[WHAT IS REQUIRED] Starting at the line that contains "Viewport: 1000px width, 628px", retype each line to the end of the listing below. Include both ends, but not the pictures.

· · · · · · ·

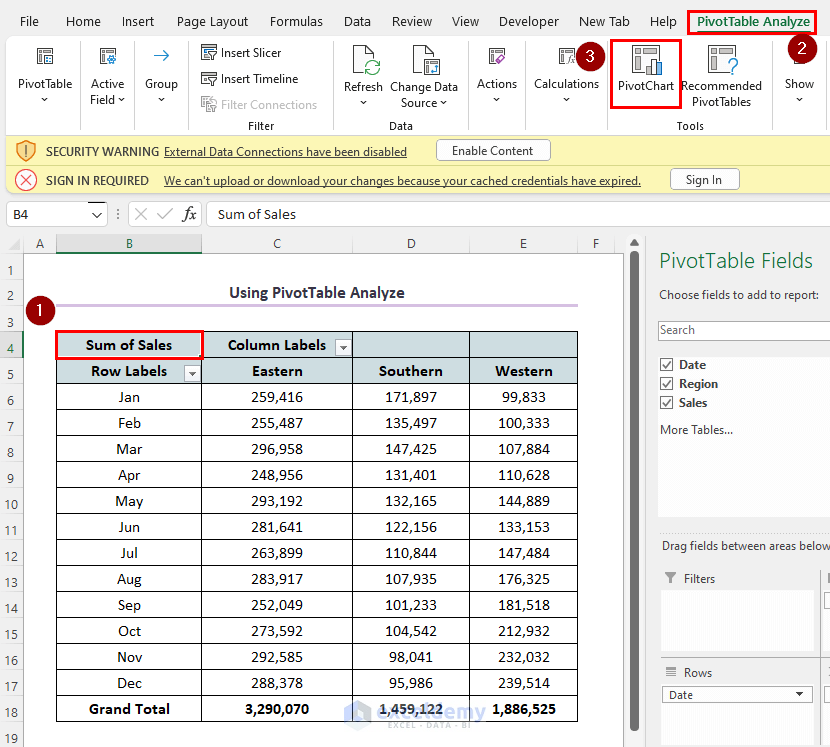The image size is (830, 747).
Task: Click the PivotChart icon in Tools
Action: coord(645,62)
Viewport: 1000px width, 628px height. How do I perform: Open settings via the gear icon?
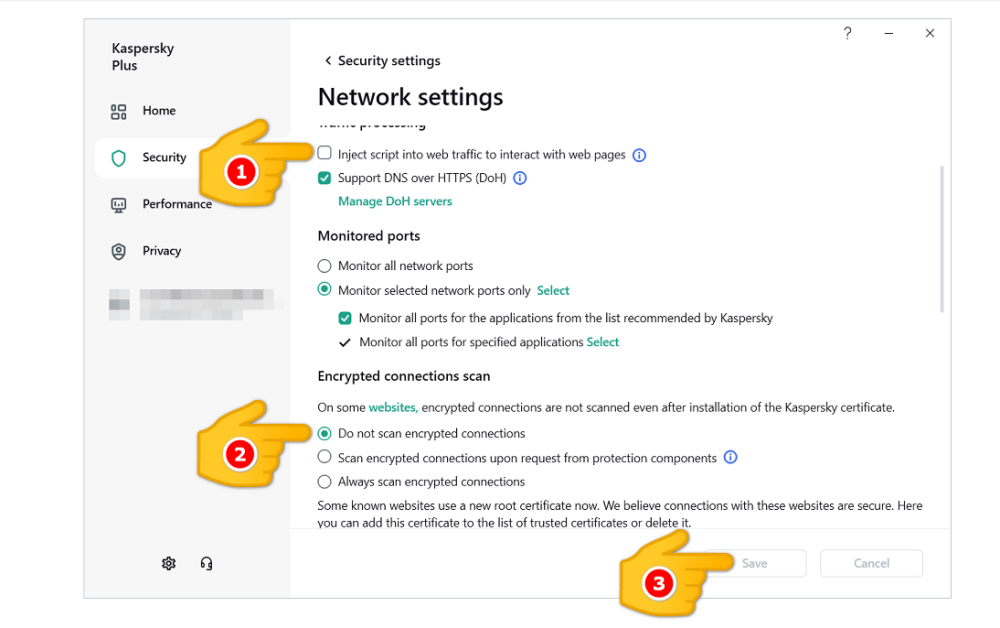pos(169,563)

· · · · · · ·

[SOLUTION FOR THIS PROBLEM]
Viewport: 1000px width, 628px height. How do I perform: Open settings via the gear icon?
pos(169,563)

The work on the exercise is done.